Sportfreunde Katernberg spend three more seasons in the Oberliga from 1950 to 1953 but never came close to the success of 1947–48 and was eventually relegated back to the 2. Oberliga. Two seasons in this league followed until another relegation in 1955 took the club permanently from the top levels of German football.

Katernberg played the 1955–56 season in one of the three divisions of the tier three Landesliga Niederrhein but, finishing eighth, did not qualify for the new Verbandsliga Niederrhein. It won promotion to this league in 1958 but lasted for only two seasons before dropping into local football in 1960. It briefly returned to the Verbandsliga for a season in 1976–77 before dropping down again.
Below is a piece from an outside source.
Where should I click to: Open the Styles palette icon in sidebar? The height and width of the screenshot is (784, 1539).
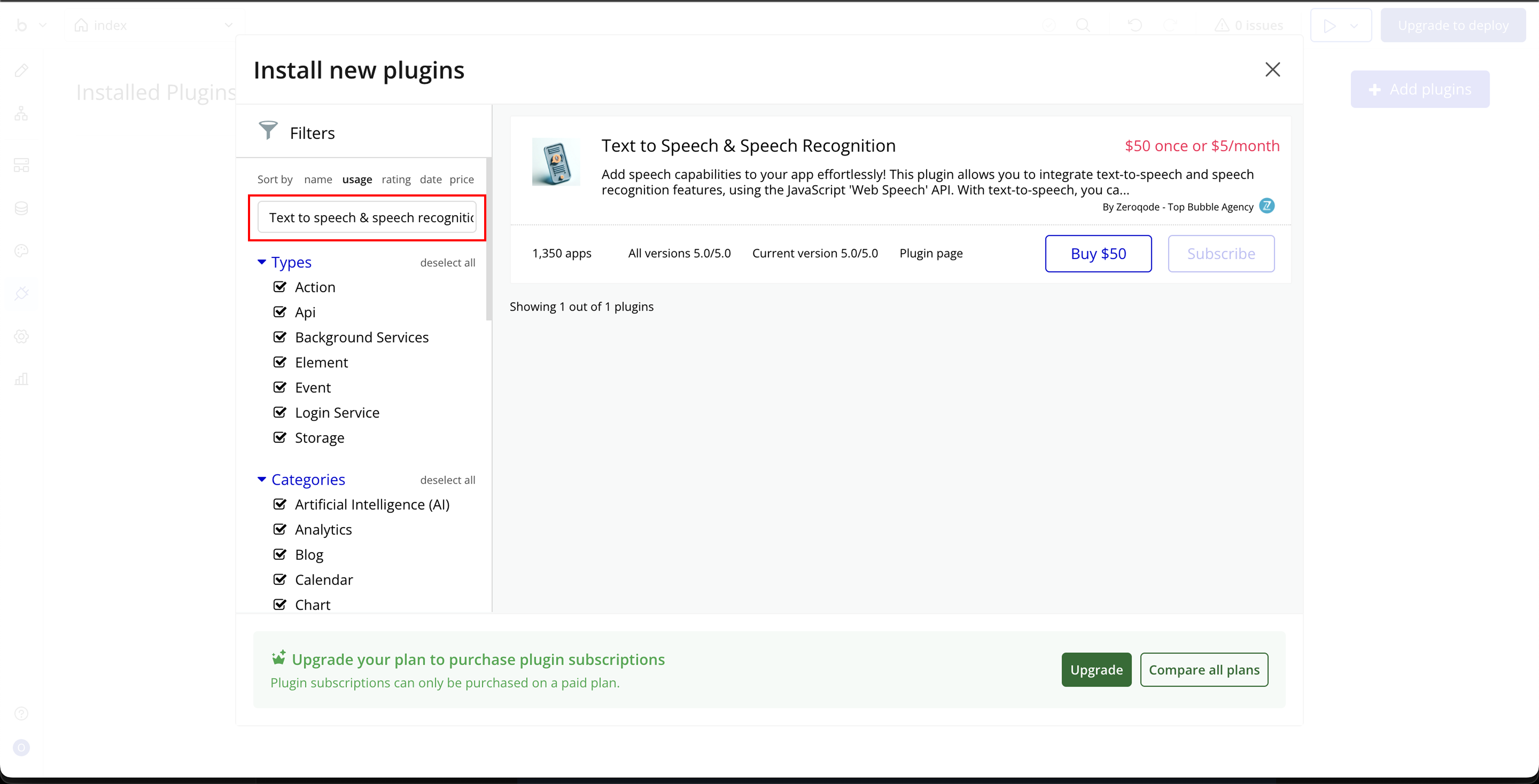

The club experienced a brief revival in the late 1980s, winning promotion to the Verbandsliga again in 1988. It won the league in 1988–89 and was promoted to the tier three Oberliga Nordrhein. Katernberg spend two seasons in this league, finishing thirteenth in 1989–90 but coming last in 1990–91. Back in the Verbandsliga Sportfreunde suffered another relegation in 1991–92 and permanently dropped back into local amateur football again where it played until 2016–17. In March 2017, the club merged with DJK Katernberg to become DJK Sportfreunde Katernberg, whose first team replaced the former in Kreisliga A, while the second team took over Sportfreunde in Kreisliga B.

==Honours==
The club's honours:
- Oberliga West
  - Runners-up: 1947–48
- Verbandsliga Niederrhein
  - Champions: 1988–89
- Landesliga Niederrhein
  - Champions: 1957–58, 1975–76, 1987–88

==Recent seasons==
The recent season-by-season performance of the club:

| Season | Division | Tier | Position |
| 2003–04 | Bezirksliga Group 4 | VII | 10th |
| 2004–05 | Bezirksliga Group 4 | 13th |
| 2005–06 | Bezirksliga Group 4 | 15th ↓ |
| 2006–07 | Kreisliga A Essen | VIII | 4th |
| 2007–08 | Kreisliga A Essen | 3rd |
| 2008–09 | Kreisliga A Essen | IX | 1st ↑ |
| 2009–10 | Bezirksliga Group 6 | VIII | 7th |
| 2010–11 | Bezirksliga Group 6 | 16th ↓ |
| 2011–12 | Kreisliga A Essen | IX | 6th |
| 2012–13 | Kreisliga A Essen | VIII | 14th ↓ |
| 2013–14 | Kreisliga B Essen | IX | 5th |
| 2014–15 | Kreisliga B Essen | 1st ↑ |
| 2015–16 | Kreisliga A Essen | VIII | 16th ↓ |
| 2016–17 | Kreisliga B Essen | IX | 9th |

- With the introduction of the Regionalligas in 1994 and the 3. Liga in 2008 as the new third tier, below the 2. Bundesliga, all leagues below dropped one tier. With the elevation of the tier six Verbandsliga Niederrhein to Oberliga status in 2012 all leagues below were elevated one tier.